At a cost of around 61 billion yen it infuriated most taxpayers, and also failed to help nab the Olympics. But it is a feather in Osaka’s hat, a point of creative frivolity for an otherwise ho-hum city. That’s proven by the constant attention it receives from out-of-town visitors, especially those interested in architecture. It is also acclaimed for its ambitious attempt at balancing efficient waste treatment with environmental conservation.

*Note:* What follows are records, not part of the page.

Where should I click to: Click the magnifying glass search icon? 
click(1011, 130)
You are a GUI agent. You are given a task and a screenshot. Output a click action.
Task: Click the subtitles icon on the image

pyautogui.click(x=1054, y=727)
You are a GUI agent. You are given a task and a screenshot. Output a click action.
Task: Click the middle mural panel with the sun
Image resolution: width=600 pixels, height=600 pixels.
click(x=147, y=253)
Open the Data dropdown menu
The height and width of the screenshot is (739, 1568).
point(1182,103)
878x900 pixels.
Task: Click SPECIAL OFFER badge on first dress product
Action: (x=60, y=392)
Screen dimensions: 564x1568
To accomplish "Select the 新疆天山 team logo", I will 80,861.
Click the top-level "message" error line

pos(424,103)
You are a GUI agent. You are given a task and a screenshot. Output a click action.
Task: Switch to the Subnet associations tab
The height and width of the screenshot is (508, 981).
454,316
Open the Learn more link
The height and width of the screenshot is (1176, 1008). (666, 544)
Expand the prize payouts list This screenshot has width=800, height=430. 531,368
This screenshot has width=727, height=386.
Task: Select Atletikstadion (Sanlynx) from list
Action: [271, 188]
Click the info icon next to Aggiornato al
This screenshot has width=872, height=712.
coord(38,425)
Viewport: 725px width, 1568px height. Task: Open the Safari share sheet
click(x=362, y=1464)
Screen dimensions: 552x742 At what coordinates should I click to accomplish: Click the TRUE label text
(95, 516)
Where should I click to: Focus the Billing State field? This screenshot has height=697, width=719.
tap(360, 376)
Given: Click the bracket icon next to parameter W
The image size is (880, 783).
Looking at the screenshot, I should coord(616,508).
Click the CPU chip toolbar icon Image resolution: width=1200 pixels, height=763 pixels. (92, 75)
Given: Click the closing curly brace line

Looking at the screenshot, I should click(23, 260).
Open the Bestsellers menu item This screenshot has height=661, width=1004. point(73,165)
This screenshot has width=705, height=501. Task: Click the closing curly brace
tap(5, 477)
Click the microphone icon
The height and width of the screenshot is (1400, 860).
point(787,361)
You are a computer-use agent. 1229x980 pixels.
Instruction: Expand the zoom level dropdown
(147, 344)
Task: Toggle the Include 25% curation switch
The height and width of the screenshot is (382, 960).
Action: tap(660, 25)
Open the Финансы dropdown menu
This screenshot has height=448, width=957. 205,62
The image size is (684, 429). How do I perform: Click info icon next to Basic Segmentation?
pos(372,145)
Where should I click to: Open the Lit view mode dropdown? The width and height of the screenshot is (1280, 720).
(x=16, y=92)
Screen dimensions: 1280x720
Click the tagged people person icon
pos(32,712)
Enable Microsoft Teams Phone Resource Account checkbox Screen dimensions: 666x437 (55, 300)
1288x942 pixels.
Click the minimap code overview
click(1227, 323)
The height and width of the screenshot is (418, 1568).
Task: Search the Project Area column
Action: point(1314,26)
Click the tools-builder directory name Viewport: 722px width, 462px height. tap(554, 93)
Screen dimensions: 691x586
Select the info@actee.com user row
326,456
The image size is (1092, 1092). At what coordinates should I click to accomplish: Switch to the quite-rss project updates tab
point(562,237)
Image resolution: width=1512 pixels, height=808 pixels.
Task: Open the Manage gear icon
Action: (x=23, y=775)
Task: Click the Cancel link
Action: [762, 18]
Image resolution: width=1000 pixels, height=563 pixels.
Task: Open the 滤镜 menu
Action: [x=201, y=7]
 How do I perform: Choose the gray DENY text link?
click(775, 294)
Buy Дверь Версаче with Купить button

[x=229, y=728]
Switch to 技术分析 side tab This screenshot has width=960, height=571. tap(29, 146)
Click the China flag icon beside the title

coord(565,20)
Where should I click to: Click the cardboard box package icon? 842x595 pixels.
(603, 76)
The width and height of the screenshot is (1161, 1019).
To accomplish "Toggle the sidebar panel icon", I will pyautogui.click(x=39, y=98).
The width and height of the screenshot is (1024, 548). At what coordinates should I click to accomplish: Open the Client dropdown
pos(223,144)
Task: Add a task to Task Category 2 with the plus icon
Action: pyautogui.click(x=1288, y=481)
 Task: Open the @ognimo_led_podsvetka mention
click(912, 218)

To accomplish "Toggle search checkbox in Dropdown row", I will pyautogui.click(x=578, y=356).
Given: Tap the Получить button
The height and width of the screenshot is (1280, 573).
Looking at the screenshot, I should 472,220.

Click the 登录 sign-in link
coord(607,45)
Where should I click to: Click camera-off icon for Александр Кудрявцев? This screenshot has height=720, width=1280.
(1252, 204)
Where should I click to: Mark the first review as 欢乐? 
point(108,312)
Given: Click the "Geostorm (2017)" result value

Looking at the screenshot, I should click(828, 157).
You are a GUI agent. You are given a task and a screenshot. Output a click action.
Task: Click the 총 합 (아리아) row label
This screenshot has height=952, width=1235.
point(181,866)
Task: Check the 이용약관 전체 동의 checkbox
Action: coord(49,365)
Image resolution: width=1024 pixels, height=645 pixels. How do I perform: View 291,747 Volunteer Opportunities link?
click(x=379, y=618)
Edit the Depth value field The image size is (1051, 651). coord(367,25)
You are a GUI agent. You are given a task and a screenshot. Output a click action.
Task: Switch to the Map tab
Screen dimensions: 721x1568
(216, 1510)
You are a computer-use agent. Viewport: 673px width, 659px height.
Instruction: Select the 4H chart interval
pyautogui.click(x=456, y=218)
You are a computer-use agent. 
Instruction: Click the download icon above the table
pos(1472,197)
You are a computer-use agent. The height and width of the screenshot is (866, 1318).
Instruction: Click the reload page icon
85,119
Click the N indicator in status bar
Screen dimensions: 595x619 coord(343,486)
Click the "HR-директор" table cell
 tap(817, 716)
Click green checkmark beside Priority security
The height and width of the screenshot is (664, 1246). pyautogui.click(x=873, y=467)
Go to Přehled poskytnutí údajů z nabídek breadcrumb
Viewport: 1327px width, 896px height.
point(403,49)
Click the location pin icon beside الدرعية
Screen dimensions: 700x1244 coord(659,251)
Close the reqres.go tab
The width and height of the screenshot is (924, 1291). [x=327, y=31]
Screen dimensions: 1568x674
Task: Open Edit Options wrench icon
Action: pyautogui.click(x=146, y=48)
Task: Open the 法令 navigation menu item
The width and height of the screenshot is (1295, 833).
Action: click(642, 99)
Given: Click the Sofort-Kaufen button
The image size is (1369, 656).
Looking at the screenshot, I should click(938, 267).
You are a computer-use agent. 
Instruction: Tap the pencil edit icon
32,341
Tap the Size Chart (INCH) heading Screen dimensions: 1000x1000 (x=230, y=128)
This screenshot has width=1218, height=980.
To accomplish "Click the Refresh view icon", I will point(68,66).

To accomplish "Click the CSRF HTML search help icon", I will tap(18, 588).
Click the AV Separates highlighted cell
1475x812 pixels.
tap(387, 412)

I am still puzzled as to why I didn’t know about it until recently, but maybe that’s because there is no real attempt to promote it to the general public. Perhaps the city government is still smarting from the scandal it generated years ago when it first opened. (Some consider it just another white elephant in a city where other pressing urban issues have been ignored.) Ironically, that was shortly before Universal Studios Japan opened, and passing motorists on the nearby highway 5 often mistook it for the colossal theme park on the mainland to the east. See a map of the Osaka Bay Area.

Well, I was more inclined to walk around these buildings than go to USJ. What a visual treat. Tours of the buildings’ interiors are available too. Bring your camera.

Maishima Island deserves more attention for a weekend getaway. There are stadiums, sports fields, small parks, a seaside promenade, a pottery village, rental lodges and camping sites. No shopping malls. Yet.